Segment Start: Extracted data

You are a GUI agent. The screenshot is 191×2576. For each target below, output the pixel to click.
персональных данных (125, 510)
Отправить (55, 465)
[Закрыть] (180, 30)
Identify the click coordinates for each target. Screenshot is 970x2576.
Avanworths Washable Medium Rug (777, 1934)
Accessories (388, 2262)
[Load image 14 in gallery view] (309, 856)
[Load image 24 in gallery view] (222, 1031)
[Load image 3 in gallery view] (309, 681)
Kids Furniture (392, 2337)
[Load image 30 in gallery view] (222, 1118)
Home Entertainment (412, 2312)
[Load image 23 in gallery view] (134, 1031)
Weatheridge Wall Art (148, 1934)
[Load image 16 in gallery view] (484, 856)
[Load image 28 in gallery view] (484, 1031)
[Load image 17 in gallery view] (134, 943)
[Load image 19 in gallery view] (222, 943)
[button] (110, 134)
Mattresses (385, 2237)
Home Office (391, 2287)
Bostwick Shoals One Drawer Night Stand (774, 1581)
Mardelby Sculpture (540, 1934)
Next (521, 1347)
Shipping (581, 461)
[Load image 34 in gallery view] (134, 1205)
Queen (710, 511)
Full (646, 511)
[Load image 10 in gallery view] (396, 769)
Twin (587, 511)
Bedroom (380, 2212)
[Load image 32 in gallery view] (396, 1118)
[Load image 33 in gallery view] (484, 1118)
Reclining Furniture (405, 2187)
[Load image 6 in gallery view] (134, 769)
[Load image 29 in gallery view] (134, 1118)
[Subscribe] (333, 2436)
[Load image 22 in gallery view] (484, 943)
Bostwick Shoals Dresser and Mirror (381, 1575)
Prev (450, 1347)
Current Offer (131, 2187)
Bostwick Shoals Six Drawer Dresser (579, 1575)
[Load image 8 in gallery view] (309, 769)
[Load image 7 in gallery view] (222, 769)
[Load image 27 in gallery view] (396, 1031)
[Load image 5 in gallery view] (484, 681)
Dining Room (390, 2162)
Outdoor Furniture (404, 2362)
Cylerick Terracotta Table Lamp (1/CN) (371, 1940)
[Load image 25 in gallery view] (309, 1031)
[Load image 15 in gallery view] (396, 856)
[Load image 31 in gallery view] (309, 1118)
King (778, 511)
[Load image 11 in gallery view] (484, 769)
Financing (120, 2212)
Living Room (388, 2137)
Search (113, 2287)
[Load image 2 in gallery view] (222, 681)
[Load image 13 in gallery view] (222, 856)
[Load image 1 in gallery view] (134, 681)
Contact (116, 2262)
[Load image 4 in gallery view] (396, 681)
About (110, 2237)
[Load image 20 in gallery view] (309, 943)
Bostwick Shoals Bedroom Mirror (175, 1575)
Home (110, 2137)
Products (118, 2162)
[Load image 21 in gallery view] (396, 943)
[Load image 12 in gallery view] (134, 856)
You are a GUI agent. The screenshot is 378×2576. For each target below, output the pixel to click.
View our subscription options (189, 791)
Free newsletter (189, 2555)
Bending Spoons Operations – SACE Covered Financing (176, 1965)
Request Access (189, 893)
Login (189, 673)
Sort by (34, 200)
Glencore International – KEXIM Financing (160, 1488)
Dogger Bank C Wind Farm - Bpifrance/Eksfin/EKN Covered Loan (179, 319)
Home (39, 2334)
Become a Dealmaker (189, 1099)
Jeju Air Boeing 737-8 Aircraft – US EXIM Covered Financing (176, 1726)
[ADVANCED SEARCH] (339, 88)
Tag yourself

Segment End: Extracted data

Look through the data above and return exactly the lines from the one that contains "[Load image 2 in gallery view] (222, 681)" to the one that contains "[Load image 21 in gallery view] (396, 943)", inclusive, with nothing else.

[Load image 2 in gallery view] (222, 681)
[Load image 13 in gallery view] (222, 856)
[Load image 1 in gallery view] (134, 681)
Contact (116, 2262)
[Load image 4 in gallery view] (396, 681)
About (110, 2237)
[Load image 20 in gallery view] (309, 943)
Bostwick Shoals Bedroom Mirror (175, 1575)
Home (110, 2137)
Products (118, 2162)
[Load image 21 in gallery view] (396, 943)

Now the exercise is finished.